The current calendar year is likely to bring some relief for Indian banks in terms of asset quality, as bad loans are expected to show a declining trend from March, helped by expected easing in interest rates by the Reserve Bank of India (RBI).
“If we look at asset quality, the current calendar year is expected to be better than the previous year,” said Kajal Gandhi, banking analyst, ICICI Securities.
“Banks are expected to report rise in bad loans till March quarter but after that pressure on asset quality is likely to reduce.”
The year 2012 was a bad year for banks, especially in terms of bad loans.
According to RBI data, gross non-performing asset (NPA) ratio of banks rose sharply to 3.6% of advances at the end September 2012 from 2.9% at the end March 2012.

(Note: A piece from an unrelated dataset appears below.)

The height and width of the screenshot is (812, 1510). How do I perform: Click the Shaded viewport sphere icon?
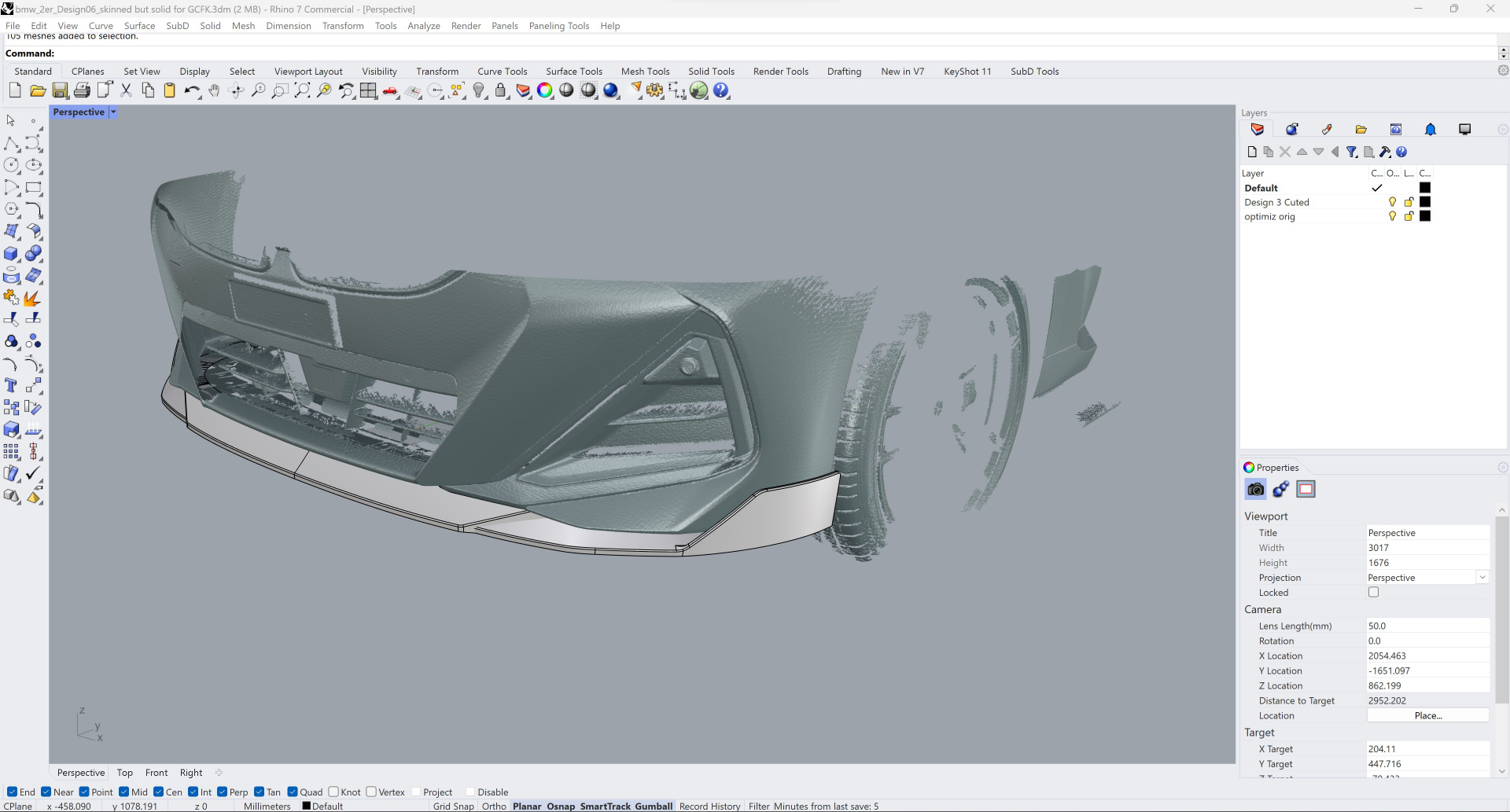566,91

Public sector banks witnessed a high degree of deterioration in asset quality compared to their private peers.
“Asset quality of banks was severely impaired last year, as revealed by the steep increase in NPAs, owing to their significant exposure to troubled sectors such as power, aviation, real estate and telecom,” said Sanketh Arouje, leader, economy analysis group, Dun & Bradstreet India.
According to rating agency ICRA, banks’ gross NPAs are likely to cross Rs. 2 trillion and reach 3.6-3.8% of gross advances as on March 31, 2013, up from 2.8% a year ago.
Easing in interest rates will play a crucial role in improving the asset quality of banks.
“Interest rates are expected to head downward in 2013 as the RBI has guided for a rate cut in the first quarter of 2013, which is a positive development for improving asset quality,” said a senior official of a public sector bank. “Cases of loan defaults decline with easing in interest rates.”
Last year banks saw their exposure to debt-laden firms such as Kingfisher Airlines, Air India and Deccan Chronicle Holdings turning into NPAs, which made a huge dent on their profitability.